Site Reliability Engineers (SREs) are the backbone of the modern tech powerhouses. The discipline is based around a set of principles that enable development teams to create highly scalable and reliable systems by giving them shared responsibility of IT administration. While the practice now has many different forms, overall it’s about ensuring systems remain up, no matter the incident or surge in traffic.
At ScorpInc though, we believe in evolving current engineering practices to meet the demands of our needs and our client needs in novel ways, so we’ve taken the same approach to our SRE processes. When we first released our Entropy Ape system three years ago, we realised the importance of making sure our systems were more reliable than industry standard, and that there were two main ways to achieve that:
While we’ve excelled at point one (1) and can boast of 100% uptime for many years, we’ve always been working heavily on point two (2). And today we’re proud to announce how we’ve achieved this.

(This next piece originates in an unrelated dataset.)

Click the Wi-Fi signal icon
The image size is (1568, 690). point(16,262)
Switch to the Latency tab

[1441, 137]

We’ve worked to create a new discipline, the Offensive Site Reliability Engineer, whose job is to destabilise the systems of rival companies, whether they be microblogging services competing with our own social media network, popular hosting facilities on the eastern seaboard of a major tech-heavy nation that compete with our own cloud computing facilities, or even just local business-focused ISPs that are in direct competition to our high speed enterprise data network.

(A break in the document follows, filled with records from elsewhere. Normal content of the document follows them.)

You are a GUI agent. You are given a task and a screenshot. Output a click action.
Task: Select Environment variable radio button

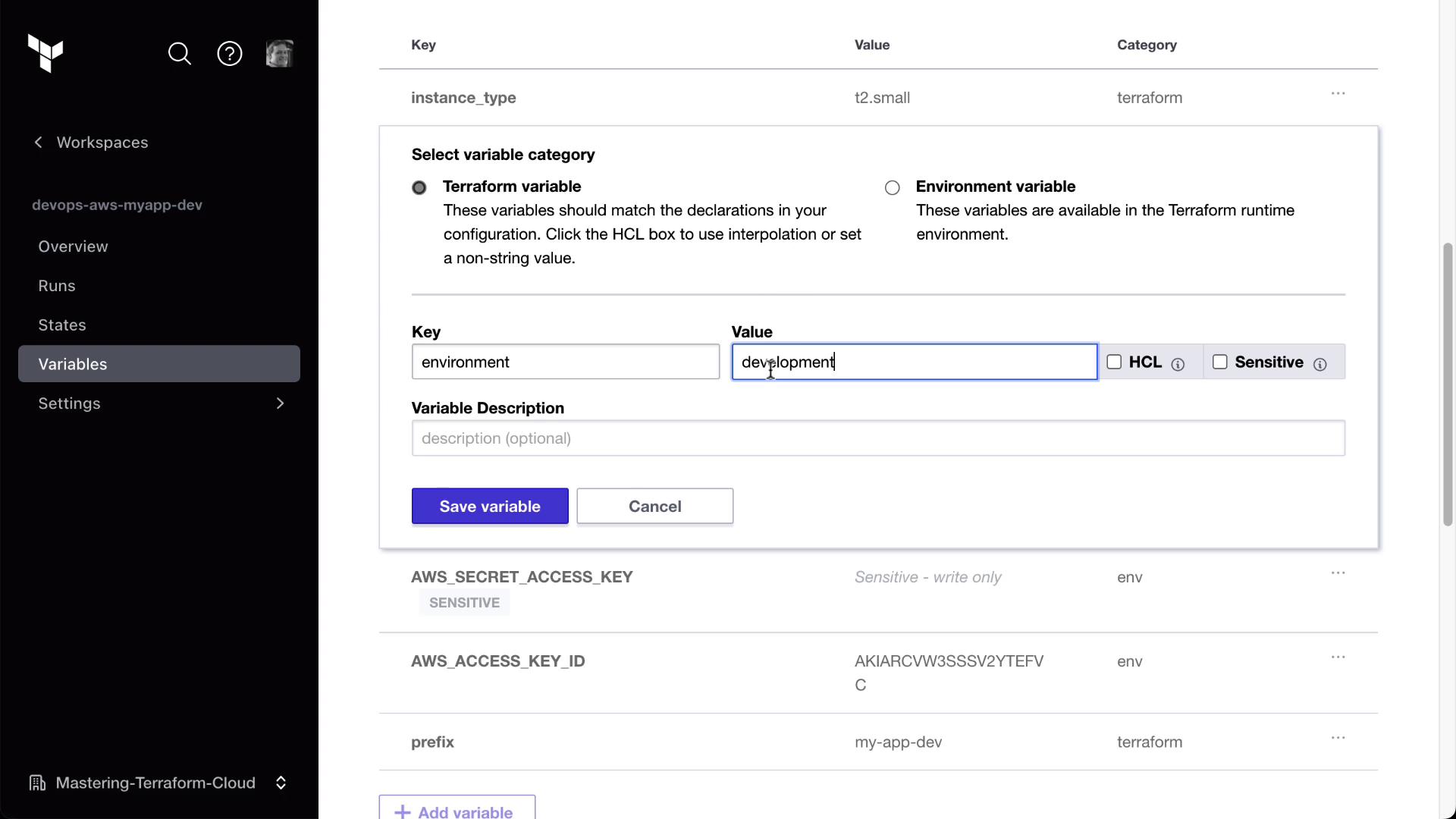[x=893, y=187]
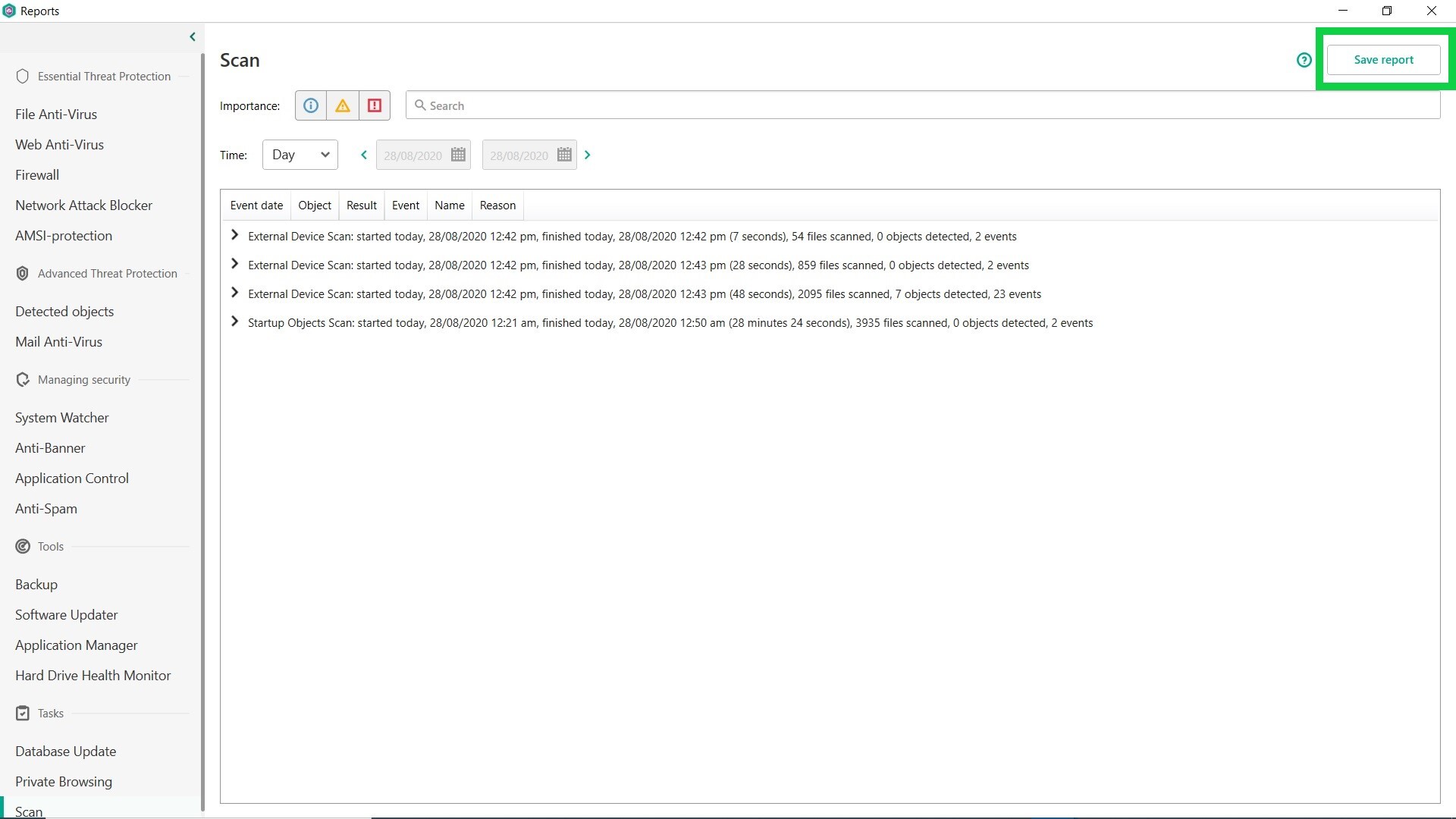Screen dimensions: 1456x819
Task: Expand the 54 files scanned entry
Action: coord(234,235)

By giving our OSREs wide latitude in how they execute their duty to ensure our systems remain more reliable than our competitors, it gives them the freedom to excel in their work by using their own knowledge and pushing themselves to always scrub out those few extra 9’s of reliability. We induct staff with a bias for action and provide them with a marque for duty, and the results speak for themselves.
Constraining staff to working within rigid, highly vertical organisational hierarchies was what limited the scaling of many services, and SRE culture helped give teams the owned responsibility they needed to ensure their work would work. In organisations with a strong, empowered, and just DevOps/SRE culture, teams would get the credit for the successes they made, and understand that their mistakes were also partly on their shoulders. The same goes with OSRE practices - credit goes to the teams for their wins in keeping better service uptime then their rivals while failures to prosecute their duties without being captured by LEO rests on their head and leaves ScorpInc with plausible deniability.
You also see new forms of innovation thanks to the freedom offered by the role, while some OSREs focus on the cyber domain, directing DDoS attacks or ransomware, others help bring traditional methods to the 21st century by going straight to the datacentres and wreaking enough havoc to keep the industry reliability uptime below acceptable levels for our rivals' clients.